Il Rapporto, arrivato ormai alla sua sesta edizione, rivela infatti che dopo tre anni di recessione il Pil italiano sembra destinato a tornare a crescere nel 2015, anche se dello 0,3% (+0,8% nel 2016).

Quello che colpisce, però, è l’inversione del trend negativo registrata anche nel campo dei mancati pagamenti tra le imprese. Tanto la frequenza (il numero dei mancati pagamenti) quanto la severità (l’ammontare medio) sono risultate in calo rispetto al 2013, rispettivamente del 30 e dell’8%. Il dato non deve tuttavia trarre in inganno perché, se l’andamento congiunturale mostra evidenti segni di miglioramento, il rapporto con i dati pre-crisi conferma che ancora le imprese non sono uscite del tutto dal guado. E infatti l’importo medio degli insoluti al 2014 rispetto al 2007 è risultato superiore del 63%.

Mappa regioni

L’andamento è poi diverso se, come parametro di riferimento, si prende il mercato domestico o l’export. Nel primo caso il dato medio dei mancati pagamenti vede la frequenza in calo del 30% e la severità dell’8%. Meno brillante è il risultato medio delle imprese che esportano. In questo caso, sempre rispetto al 2013, la frequenza si è contratta del 16% mentre la severità è rimasta praticamente stabile, facendo registrare un piccolo aumento dell’1%.
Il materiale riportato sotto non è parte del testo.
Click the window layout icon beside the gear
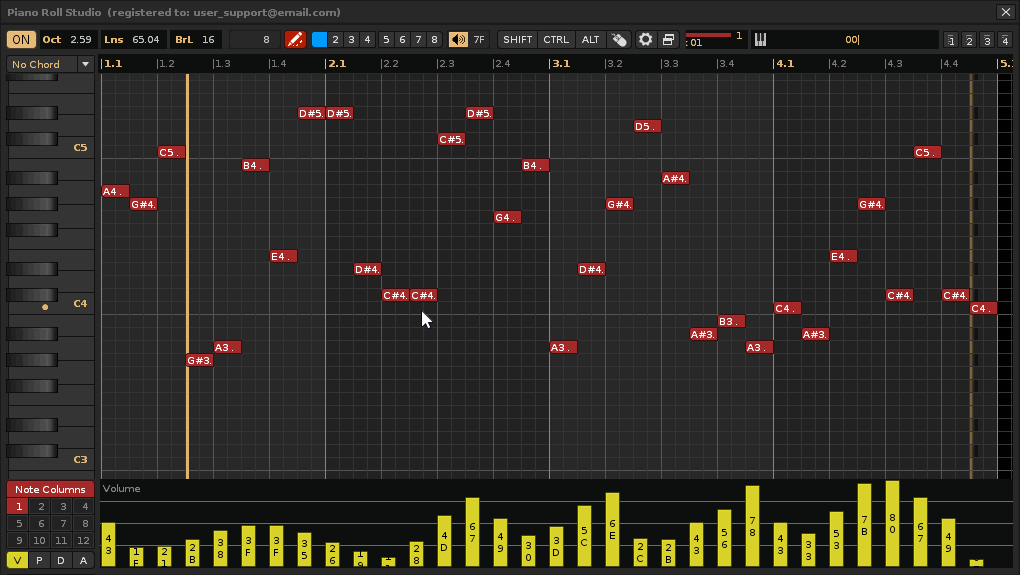point(669,40)
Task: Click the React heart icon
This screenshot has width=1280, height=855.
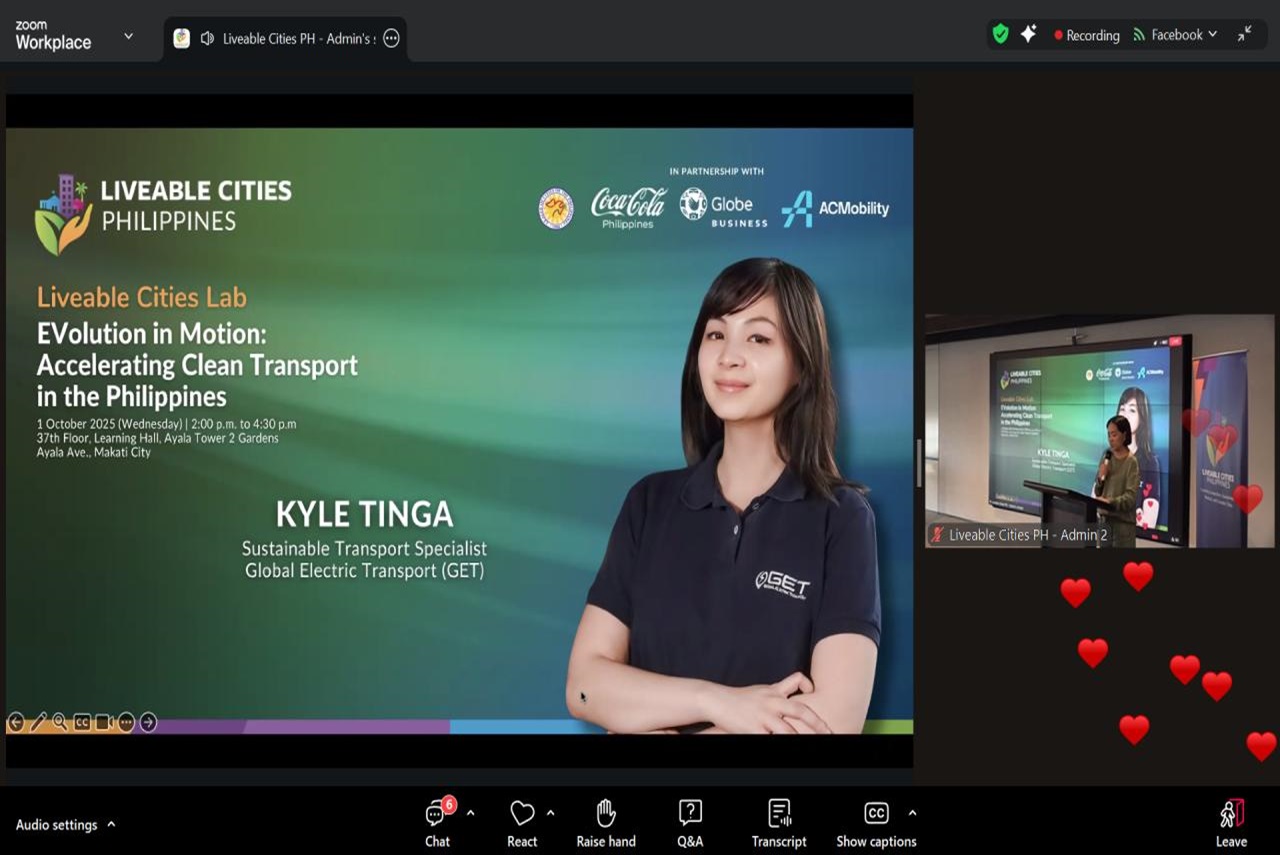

Il dato è stato commentato dal capo economista di Euler Hermes, Ludovic Subran, che ha dichiarato: «Contrazione economica, consumi deboli, credit crunch finanziario e investimenti deboli sono le principali componenti che hanno contribuito a indebolire lo stato di salute delle imprese italiane anche nel 2014».

«Il trend in diminuzione dei mancati pagamenti – ha proseguito Subran – riflette in pieno il rallentamento dell’intera economia nazionale e non rappresenta un reale miglioramento degli scambi commerciali tra le aziende».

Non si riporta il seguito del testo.